▶ [Exercise materials]
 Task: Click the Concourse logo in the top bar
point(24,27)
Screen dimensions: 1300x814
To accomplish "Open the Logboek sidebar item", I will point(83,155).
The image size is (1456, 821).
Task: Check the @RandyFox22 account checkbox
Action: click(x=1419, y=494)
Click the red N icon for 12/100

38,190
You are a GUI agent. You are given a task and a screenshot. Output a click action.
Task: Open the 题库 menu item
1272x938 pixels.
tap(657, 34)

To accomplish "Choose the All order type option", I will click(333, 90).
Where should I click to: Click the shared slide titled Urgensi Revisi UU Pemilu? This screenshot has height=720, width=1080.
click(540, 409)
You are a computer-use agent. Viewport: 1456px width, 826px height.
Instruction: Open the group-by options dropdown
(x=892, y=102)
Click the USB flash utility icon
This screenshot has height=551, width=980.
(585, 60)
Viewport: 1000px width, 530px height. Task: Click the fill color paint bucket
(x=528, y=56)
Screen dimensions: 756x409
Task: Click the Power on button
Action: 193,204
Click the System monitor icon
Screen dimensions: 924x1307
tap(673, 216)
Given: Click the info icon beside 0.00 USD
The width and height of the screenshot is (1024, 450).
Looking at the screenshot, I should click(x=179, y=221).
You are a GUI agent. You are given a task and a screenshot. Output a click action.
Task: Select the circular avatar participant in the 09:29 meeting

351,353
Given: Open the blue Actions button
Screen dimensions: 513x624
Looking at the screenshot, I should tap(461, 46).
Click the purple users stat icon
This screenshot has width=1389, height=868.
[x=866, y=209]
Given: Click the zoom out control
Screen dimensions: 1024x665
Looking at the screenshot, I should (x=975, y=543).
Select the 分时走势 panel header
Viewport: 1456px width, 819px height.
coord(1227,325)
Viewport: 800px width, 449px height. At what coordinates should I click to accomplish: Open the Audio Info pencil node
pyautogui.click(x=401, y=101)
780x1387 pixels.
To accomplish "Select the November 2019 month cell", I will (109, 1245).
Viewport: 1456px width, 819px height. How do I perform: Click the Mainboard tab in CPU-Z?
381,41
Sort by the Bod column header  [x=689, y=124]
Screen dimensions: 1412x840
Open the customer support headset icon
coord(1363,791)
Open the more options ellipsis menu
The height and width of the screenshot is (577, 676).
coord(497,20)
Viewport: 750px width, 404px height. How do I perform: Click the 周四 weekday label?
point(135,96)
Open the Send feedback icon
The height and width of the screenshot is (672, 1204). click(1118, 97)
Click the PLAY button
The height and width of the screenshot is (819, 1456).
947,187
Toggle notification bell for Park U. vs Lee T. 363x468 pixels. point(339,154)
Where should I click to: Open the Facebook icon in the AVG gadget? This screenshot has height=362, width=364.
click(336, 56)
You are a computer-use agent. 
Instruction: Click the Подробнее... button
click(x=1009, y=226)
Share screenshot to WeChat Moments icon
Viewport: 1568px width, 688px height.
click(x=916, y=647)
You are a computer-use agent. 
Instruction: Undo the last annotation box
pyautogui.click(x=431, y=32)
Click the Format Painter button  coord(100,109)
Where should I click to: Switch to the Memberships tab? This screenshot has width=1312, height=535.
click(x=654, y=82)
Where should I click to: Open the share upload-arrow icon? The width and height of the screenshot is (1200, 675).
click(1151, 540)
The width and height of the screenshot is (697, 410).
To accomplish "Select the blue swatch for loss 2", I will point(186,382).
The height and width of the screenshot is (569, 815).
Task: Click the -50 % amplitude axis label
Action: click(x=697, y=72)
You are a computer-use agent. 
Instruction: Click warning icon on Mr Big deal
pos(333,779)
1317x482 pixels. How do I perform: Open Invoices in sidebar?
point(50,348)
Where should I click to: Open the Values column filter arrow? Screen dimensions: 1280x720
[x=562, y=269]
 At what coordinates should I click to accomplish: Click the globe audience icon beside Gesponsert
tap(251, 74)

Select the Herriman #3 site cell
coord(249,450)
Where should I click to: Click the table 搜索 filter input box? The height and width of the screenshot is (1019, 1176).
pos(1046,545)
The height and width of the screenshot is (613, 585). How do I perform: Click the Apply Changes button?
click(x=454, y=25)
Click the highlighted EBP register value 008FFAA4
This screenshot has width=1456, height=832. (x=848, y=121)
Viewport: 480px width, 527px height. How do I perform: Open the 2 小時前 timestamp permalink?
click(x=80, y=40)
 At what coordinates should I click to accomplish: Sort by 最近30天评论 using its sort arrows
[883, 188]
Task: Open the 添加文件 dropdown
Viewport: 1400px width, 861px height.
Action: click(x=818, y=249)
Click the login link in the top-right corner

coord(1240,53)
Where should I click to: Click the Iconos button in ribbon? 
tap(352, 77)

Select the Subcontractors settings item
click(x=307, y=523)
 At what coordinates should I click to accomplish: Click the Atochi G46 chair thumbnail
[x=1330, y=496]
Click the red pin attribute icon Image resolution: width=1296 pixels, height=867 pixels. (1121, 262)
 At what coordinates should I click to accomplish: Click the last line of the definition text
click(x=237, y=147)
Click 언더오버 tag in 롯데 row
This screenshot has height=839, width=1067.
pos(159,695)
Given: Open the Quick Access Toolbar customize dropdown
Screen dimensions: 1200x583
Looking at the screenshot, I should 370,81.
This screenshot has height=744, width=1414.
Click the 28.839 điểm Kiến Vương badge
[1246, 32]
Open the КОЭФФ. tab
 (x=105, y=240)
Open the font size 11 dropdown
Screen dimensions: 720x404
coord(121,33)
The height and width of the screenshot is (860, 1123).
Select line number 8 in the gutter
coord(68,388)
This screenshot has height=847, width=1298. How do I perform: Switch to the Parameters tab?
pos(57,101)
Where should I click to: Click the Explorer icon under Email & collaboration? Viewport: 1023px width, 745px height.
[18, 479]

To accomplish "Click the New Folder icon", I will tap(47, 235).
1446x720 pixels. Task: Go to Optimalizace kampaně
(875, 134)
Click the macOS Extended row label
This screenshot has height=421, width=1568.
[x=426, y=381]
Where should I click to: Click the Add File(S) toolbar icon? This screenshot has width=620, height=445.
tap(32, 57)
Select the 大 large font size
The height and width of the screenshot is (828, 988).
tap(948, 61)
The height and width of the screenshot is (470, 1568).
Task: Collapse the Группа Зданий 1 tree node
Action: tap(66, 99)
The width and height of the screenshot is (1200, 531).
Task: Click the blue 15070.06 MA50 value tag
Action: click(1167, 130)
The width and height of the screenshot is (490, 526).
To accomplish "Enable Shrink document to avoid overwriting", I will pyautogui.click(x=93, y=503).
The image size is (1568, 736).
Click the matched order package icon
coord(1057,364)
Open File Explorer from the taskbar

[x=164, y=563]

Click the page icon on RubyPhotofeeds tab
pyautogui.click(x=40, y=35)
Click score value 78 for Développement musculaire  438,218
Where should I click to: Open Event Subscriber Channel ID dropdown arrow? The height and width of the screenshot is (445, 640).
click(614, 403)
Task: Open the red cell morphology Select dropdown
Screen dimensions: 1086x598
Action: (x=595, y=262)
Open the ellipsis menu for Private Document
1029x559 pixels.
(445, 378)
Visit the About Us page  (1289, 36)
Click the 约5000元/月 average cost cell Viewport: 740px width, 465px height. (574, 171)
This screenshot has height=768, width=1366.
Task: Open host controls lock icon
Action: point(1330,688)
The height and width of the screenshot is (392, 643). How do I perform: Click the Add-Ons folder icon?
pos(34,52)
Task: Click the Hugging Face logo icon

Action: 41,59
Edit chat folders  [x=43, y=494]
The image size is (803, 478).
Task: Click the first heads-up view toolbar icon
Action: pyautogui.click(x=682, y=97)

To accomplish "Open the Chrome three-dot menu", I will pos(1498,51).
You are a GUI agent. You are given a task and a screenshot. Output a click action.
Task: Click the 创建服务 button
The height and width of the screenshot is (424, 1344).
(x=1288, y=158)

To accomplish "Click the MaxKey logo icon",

▶ [Problem] In the records above, some lines may contain the word "font"; copy every one of them.

▶ [The completed task]
Open the font size 11 dropdown
Select the 大 large font size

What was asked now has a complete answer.